» **Exercises**:
#1 Using the passage on Explore's Segmentation Apps, can you answer these?
(a) How is the Segmentations Module accessed?
(b) What range do Likert Scale questions usually span?
(c) What does an average of 0.75 on a binary variable mean?
#2 Could you extend the passage on Explore's Segmentation Apps, picking up after its last sentence?

» **Given passage**:
Cluster Analysis, Correspondence Analysis, Factor Analysis, Audience Effects
Segmentation Apps
The Segmentation Apps in Explore are a suite of specialized, advanced analytical tools found within the Segmentations Module. This module, accessed via the left bar, is dedicated to performing sophisticated market segmentation and data reduction techniques.
These are the core Segmentation Apps:
- Cluster Analysis
- Correspondence Analysis
- Factor Analysis
- Audience Effects
1. Cluster Analysis
Cluster Analysis is a statistical technique used to group respondents together. The goal is to create groups (clusters) where the members are most similar (Internally homogeneous) within their group but are as different (Externally heterogeneous) as possible between groups. It is particularly useful in consumer segmentation when consumers might be similar demographically but differ attitudinally.
Use Cases and Benefits of Cluster Analysis
Cluster analysis offers several key benefits in market research and the media industry:
- Identifying Differentiated Audience Segments: It enables the segmentation of groups, such as a product category, into mutually exclusive groups based on their responses to key lifestyle and attitudinal statements. These groups consist of like-minded people.
- Understanding Buying Behavior: It can identify groups of buyers, allowing analysis of each group's behavior separately across measures like favorite stores, brand loyalty, price willingness, and purchase frequency.
- Identifying New Product Opportunities: By clustering brands and products, businesses can identify competitive sets within the market. Brands within the same cluster compete more heavily with each other than with brands in other clusters, allowing a business to examine current offerings and identify potential new product opportunities.
- Attitudinal Profiling: This involves categorizing individuals based on their attitudes, beliefs, and preferences (psychographic traits) rather than only demographics or behavioral characteristics. This helps identify distinct groups that share similar mindsets, allowing marketers to create more personalized and resonant campaigns that lead to increased customer satisfaction, loyalty, and overall marketing effectiveness.
- Media Industry Segmentation: In the media industry, it is used to segment audiences, which enables the creation of targeted content or advertisements. This helps maximize engagement and return on investment (ROI) by focusing efforts on specific audience segments.
Types of Survey Questions Used in Clustering
The data used in clustering typically comes from three types of survey questions:
- Likert Scale Questions: These measure the level of agreement to a statement, usually ranging from 1 to 5 (e.g., "Definitely agree" to "Definitely disagree"). Explore may re-organize scales to match the typical structure of 1 = "definitely agree" and 5 = "definitely disagree". The lowest average value (1) is the strongest agreed average score.
- Volumetrics: These are numerical values representing volume, such as how much time or money was spent, the number of visits, or the amount of product consumed.
- Binary Questions: These have only two mutually exclusive answer options (e.g., yes/no, agree/disagree). The average value of a binary variable (0 or 1) represents the frequency of positive answers. For instance, an average of 0.75 means 75% of the cluster agreed.

» **Recorded information**:
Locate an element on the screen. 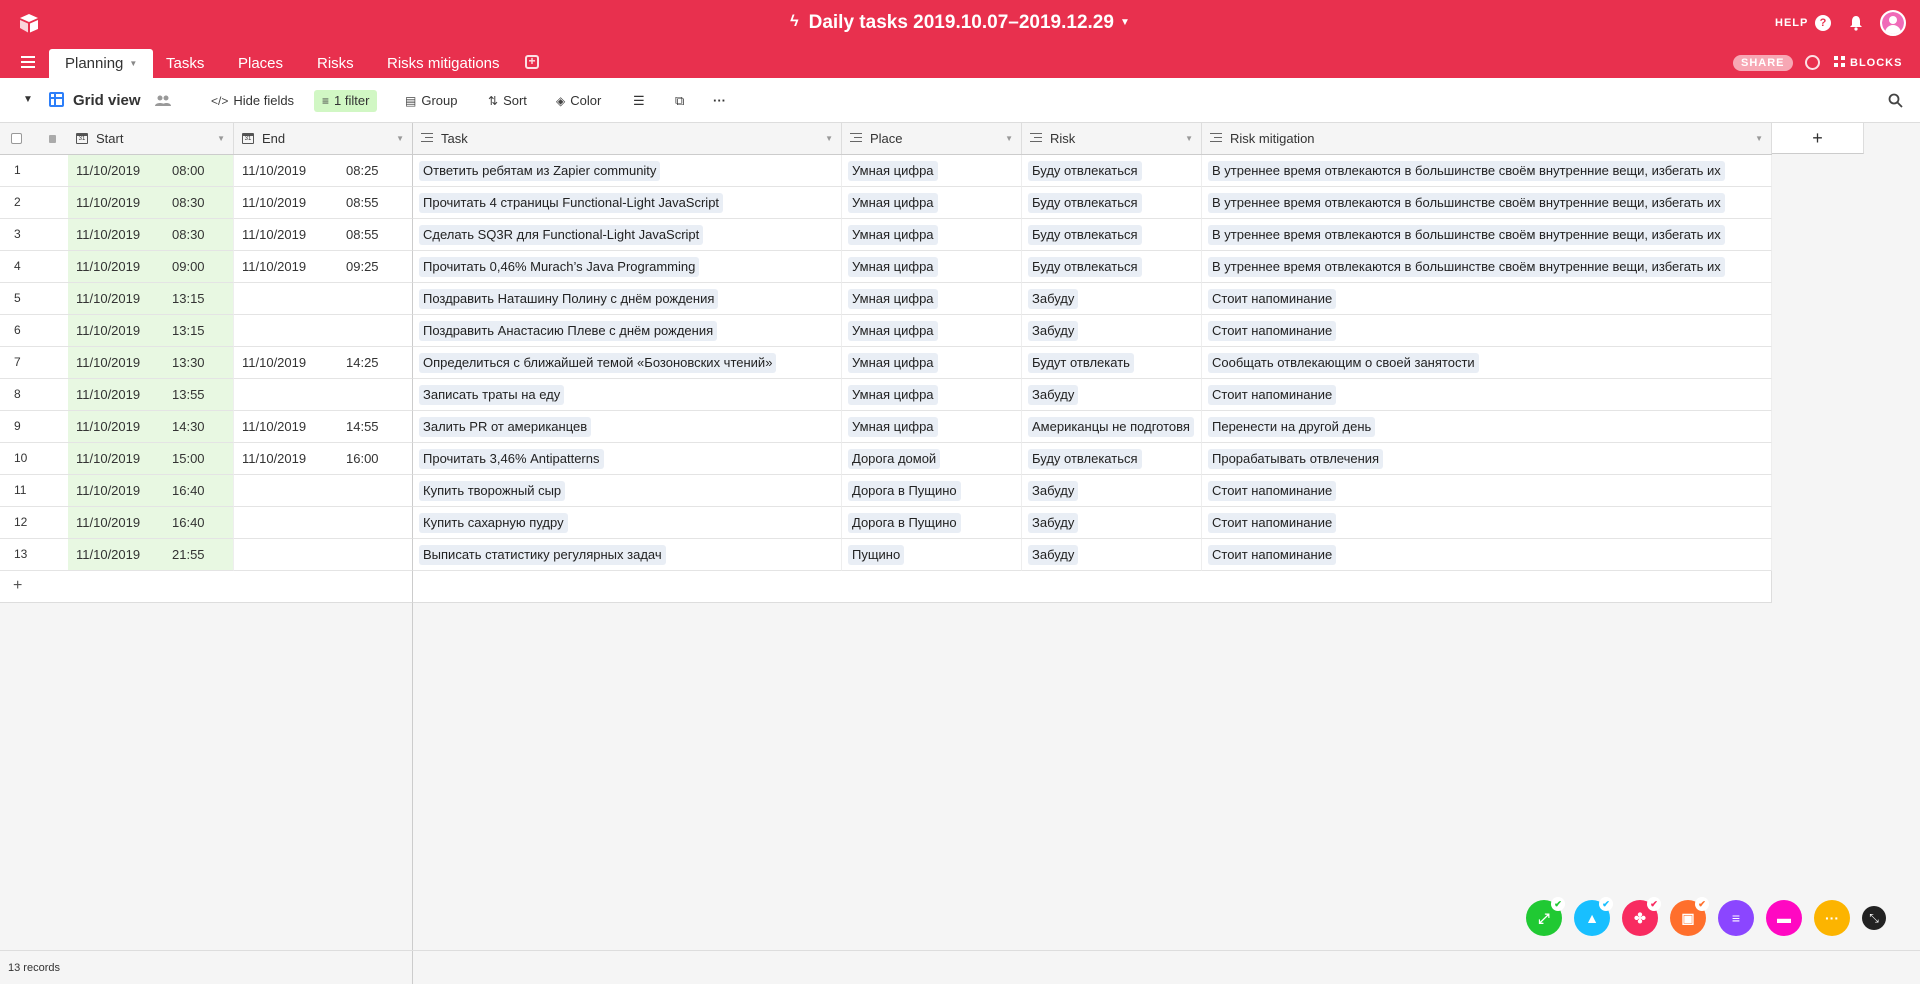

» **Per-task outputs**:
#1
(a) Through the left bar.
(b) Usually from 1 to 5.
(c) It means 75% of the cluster agreed.

#2
Metrics for Determining Cluster Quality
The quality of the Cluster groups is determined using several statistical metrics:
Metric | Purpose and Interpretation |
Determination | Refers to finding the optimal number of clusters that best represents the underlying data structure. The higher the value (shown on a scale from 1 to 100%), the better the solution. If Determination scores are similar, the underlying data may be too similar to create more clusters; if the data is more varied, it results in more cluster group recommendations. |
CH-Index (Calinski-Harabasz Index) | Measures the separation between clusters and the compactness within clusters. A higher CH-Index indicates better-defined and more distinct clusters and helps identify the optimal number of clusters. |
Silhouette Score | Assesses the quality of clustering by quantifying how similar data points are to their assigned cluster compared to other clusters. Its purpose is to determine the optimal number of clusters and evaluate cluster separation. |
Inertia (Within-Cluster Sum of Squares) | Measures the compactness of clusters. A lower inertia means the data points are more tightly grouped around their cluster centroids (center points). |
2. Correspondence Analysis
Correspondence Analysis (CA) is a statistical technique used to analyze and visualize relationships between category variables. It condenses information efficiently, allowing professionals to explore, visualize, and understand complex relationships between variables quickly.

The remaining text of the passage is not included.